Start of DATA RECORDS

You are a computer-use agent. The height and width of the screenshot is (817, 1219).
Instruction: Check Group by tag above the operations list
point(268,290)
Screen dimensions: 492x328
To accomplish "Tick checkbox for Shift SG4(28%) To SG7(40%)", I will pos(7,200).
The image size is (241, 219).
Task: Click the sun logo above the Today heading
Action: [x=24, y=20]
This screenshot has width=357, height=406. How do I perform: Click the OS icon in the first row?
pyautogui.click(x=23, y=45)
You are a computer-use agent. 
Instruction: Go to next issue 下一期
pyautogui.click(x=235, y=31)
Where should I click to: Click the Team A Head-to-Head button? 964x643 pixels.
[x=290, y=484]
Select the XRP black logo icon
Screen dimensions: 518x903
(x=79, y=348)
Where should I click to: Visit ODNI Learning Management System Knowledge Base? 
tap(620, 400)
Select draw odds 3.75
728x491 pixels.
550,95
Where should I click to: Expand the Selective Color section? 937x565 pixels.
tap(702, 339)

End of DATA RECORDS
Start of DATA RECORDS

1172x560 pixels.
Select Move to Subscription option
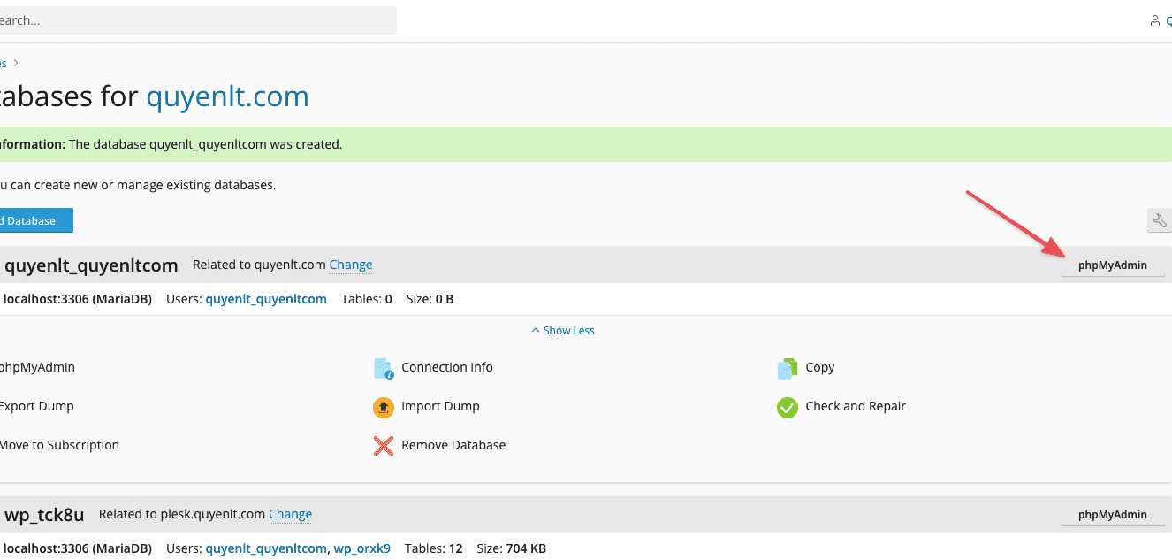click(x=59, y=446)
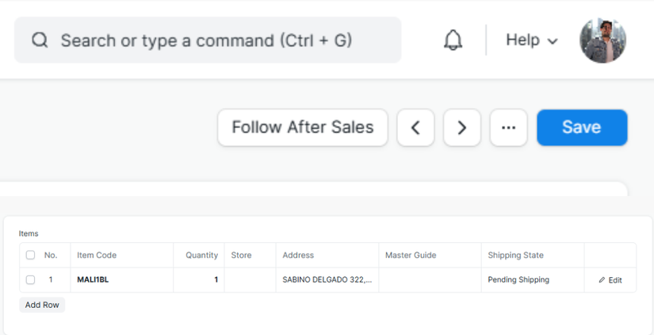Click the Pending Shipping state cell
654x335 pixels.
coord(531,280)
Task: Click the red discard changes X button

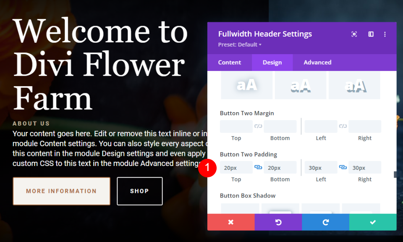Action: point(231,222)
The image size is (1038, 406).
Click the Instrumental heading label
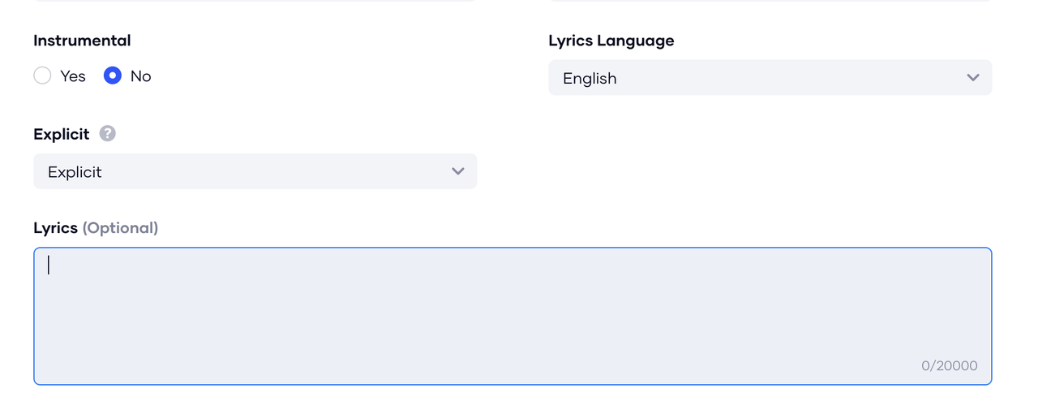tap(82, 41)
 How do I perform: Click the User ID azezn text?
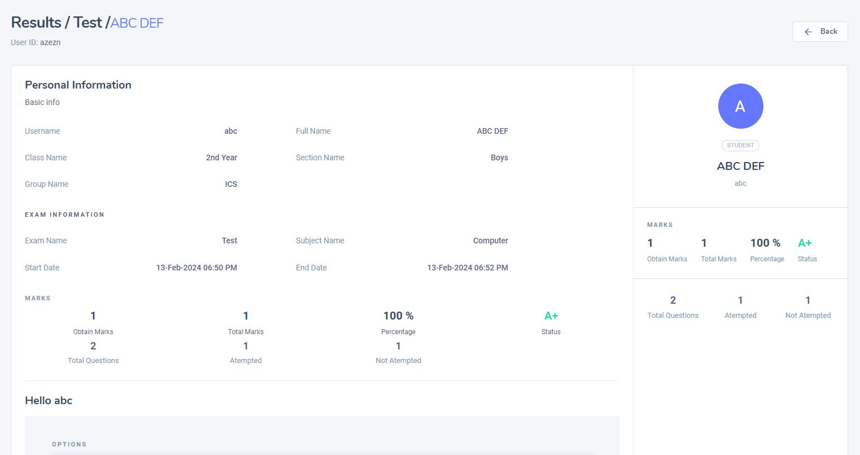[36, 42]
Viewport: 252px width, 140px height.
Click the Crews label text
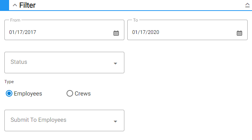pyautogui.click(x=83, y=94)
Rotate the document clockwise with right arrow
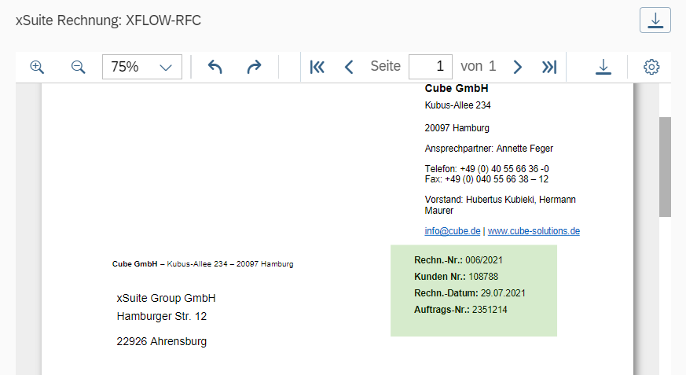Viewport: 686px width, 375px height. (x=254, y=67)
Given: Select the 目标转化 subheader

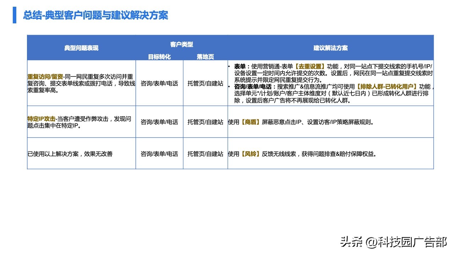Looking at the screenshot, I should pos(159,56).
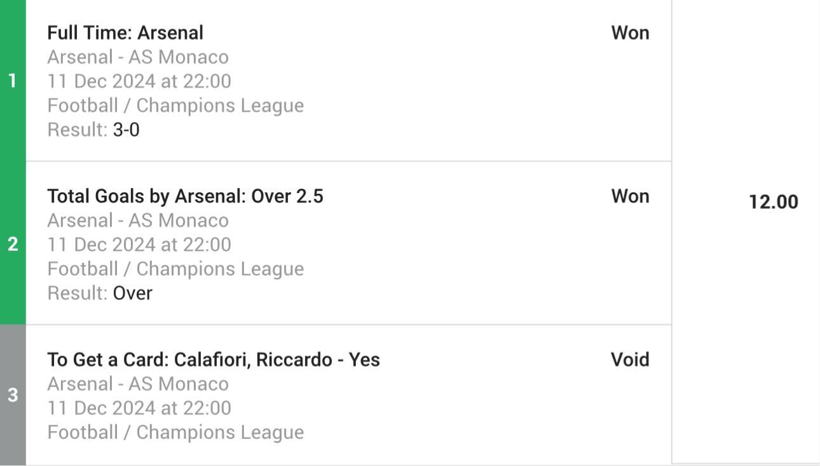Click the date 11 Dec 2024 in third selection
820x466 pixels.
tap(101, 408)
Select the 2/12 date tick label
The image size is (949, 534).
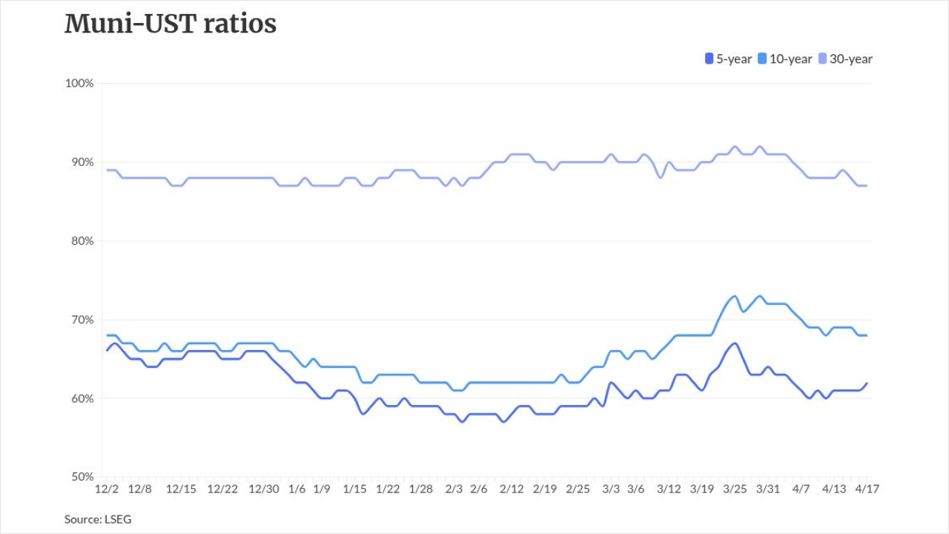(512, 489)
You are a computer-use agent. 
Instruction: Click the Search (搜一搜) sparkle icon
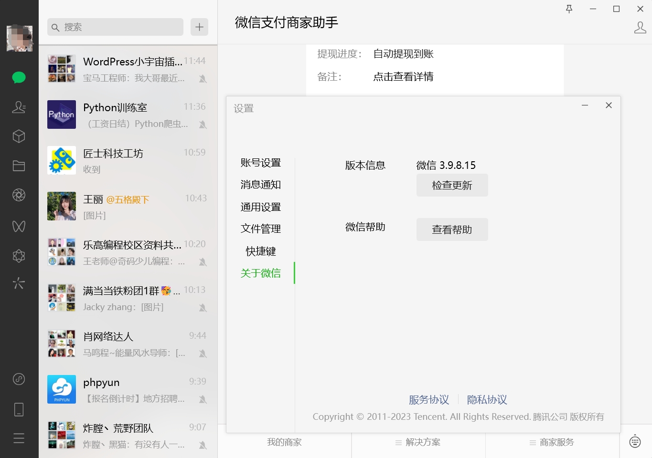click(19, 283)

End of DATA RECORDS

Return the stretch of data that begins with the line showing "Click the Instrumental heading label" and goes on through the line showing "Select the 2/12 date tick label", exactly, with pictures removed.

> [WRITTEN RESPONSE]:
Click the Instrumental heading label
tap(82, 41)
 How do I perform: Click the User ID azezn text?
[36, 42]
Viewport: 252px width, 140px height.
Click the Crews label text
pyautogui.click(x=83, y=94)
Rotate the document clockwise with right arrow
Viewport: 686px width, 375px height. (x=254, y=67)
Given: Select the 目标转化 subheader

Looking at the screenshot, I should pos(159,56).
Click the date 11 Dec 2024 in third selection
820x466 pixels.
tap(101, 408)
Select the 2/12 date tick label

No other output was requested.